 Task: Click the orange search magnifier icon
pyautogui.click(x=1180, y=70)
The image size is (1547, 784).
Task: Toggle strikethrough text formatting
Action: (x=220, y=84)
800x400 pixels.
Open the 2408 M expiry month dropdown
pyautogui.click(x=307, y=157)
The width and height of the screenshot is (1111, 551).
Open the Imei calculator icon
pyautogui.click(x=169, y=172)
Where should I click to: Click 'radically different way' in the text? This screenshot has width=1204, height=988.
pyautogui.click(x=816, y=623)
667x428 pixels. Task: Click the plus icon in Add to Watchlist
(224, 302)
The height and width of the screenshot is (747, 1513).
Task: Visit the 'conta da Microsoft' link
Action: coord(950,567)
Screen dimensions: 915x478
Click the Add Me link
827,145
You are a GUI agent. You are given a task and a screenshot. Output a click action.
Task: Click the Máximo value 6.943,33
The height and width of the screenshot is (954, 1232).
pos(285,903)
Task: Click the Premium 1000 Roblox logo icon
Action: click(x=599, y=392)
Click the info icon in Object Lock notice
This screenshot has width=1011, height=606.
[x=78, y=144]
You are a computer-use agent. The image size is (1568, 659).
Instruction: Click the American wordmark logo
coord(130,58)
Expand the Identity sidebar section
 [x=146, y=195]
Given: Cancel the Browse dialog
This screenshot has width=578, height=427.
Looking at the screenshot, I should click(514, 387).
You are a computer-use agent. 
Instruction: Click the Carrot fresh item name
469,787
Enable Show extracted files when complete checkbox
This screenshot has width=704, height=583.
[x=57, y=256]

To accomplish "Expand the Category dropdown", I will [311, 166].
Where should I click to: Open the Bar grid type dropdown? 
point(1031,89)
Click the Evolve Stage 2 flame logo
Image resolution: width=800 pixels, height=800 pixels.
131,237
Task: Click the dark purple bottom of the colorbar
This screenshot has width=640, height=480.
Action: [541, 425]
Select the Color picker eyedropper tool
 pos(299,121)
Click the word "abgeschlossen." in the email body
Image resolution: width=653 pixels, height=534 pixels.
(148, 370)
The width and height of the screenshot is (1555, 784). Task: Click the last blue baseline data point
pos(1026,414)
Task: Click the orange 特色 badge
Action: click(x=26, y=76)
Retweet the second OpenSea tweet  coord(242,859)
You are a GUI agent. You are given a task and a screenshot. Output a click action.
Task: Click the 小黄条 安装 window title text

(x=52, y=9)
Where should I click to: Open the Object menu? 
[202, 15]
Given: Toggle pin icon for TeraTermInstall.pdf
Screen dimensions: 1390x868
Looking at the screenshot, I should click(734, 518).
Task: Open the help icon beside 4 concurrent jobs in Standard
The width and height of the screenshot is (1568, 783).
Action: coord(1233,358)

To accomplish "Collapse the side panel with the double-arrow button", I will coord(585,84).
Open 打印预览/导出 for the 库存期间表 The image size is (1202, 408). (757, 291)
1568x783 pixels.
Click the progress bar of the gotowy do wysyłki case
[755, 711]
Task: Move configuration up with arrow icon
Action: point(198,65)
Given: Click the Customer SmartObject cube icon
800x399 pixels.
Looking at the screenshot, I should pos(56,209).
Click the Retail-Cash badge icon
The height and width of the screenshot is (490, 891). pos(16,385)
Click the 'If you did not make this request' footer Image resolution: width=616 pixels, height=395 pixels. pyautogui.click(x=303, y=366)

==============================

__Task prompt__
To answer, copy each line from the material above that has the word "will".

__Task output__
To accomplish "Expand the Category dropdown", I will [311, 166].
To accomplish "Collapse the side panel with the double-arrow button", I will coord(585,84).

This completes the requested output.